Przeczytałem kilka broszurek i tekstów profesora Zygmunta Straszewicza i jeden z artykułów zamieszczam poniżej. Pisowni nie zmieniłem.
Artykuł pochodzi z łódzkiej Prawdy nr 25 z 20 czerwca 1926 r. Pismo było niezależnym organem tygodniowym. Wydawcą i redaktorem Paweł Zielina.
Nie ma on biogramu w wiki, jedynie strona www.sejm-wielki.pl podaje kilka informacji:

Uwagi

Profesor Zygmunt Straszewicz ma swój biogram, więc można zapoznać się z jego ciekawym życiorysem, od socjalisty do liberała, a także z jego pracami. Kilka linków jest pod biogramem, jego dorobek zdygitalizowano np. w Polonie a zestawienie bibliograficzne i pełne teksty wybranych publikacji znajduje się tutaj: https://bcpw.bg.pw.edu.pl/dlibra/publication/4695/edition/4586/content, przy czym niektóre linki wskazują błąd połączenia i tutaj trzeba na piechotę, skopiować numer publikacji albo tytuł i próbować samemu odnaleźć w miejscu pochodzenia (nie wiem czemu numery pozycji uległy zmianie ale nasz cel to najczęściej pierwszy albo drugi wynik wyszukiwania).

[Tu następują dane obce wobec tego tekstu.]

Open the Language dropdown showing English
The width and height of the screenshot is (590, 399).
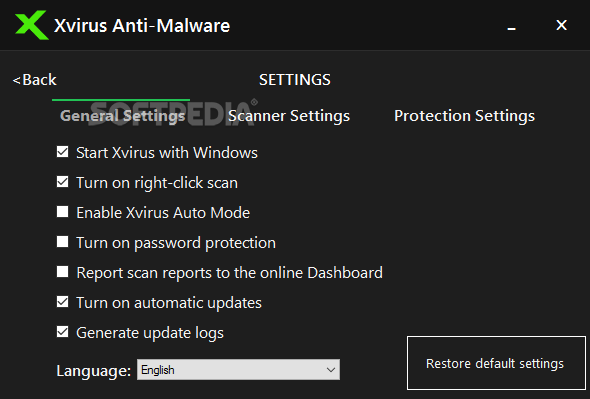point(238,370)
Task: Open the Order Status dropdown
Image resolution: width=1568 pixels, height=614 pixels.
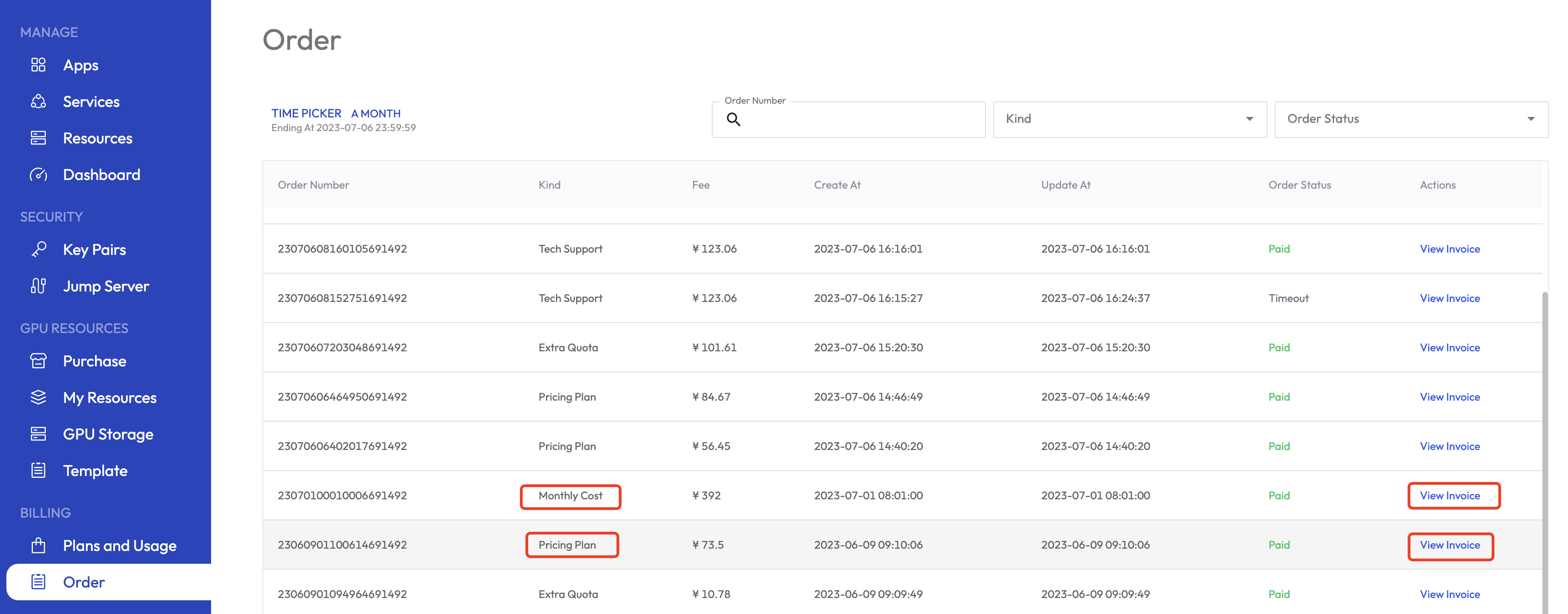Action: tap(1410, 119)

    Pierwiastki narodowe w socjalizmie

    Socjaliści uważają swą doktrynę za prawdę bezwzględną, niezależną od miejsca i czasu, a zwłaszcza niezależną od rasy i narodowości. Jest to złudzenie. Socjalizm, jako dzieło ręki ludzkiej, musi nosić znamiona twórców, a więc i znamiona narodowości, do której ci należeli. Najgłębsze piętno wycisnęli żydzi, gdyż jest on przeważnie wytworem genjusza żydowskiego. Twórczość tego narodu, jak wogóle twórczość semitów, święciła największe triumfy w dziedzinie religijnej, i socjalizm jest także w gruncie rzeczy religją. Za czasów Marxa modna była nauka, a przeto Marx przystroił swój system w szaty naukowe, lecz to był tylko pozór. Socjalizm nie jest wcale doktryną naukową, ale religją. Na to zgadza się wielu objektywnych myślicieli, i tak musi zapatrywać się każdy, kto pragnie zrozumieć istotę socjalizmu oraz jego dzieje. Niezależna krytyka naukowa zburzyła doszczętnie rusztowanie teoretyczne, zbudowane kunsztownie przez Marxa [*], ale praktyczne znaczenie tego faktu jest dotychczas niewielkie. Nauka i religja leżą w dwóch różnych płaszczyznach i mają niewiele punktów zaczepienia. Dlatego też krytyka naukowa przynajmniej na razie nie wywiera większego wpływu na wierzenia religijne, i socjaliści z nielicznemi wyjątkami do dziś dnia wierzą święcie w teorje marxowskie, jakkolwiek te w nauce ekonomicznej oddawna powędrowały do składu rupieci. Bolszewicy, którzy są prawowiernymi marxistami, przeklinają pamięć krytyków Marxa, a zwłaszcza Böhm-Bawerka, jak popi przeklinają dawnych herezjarchów.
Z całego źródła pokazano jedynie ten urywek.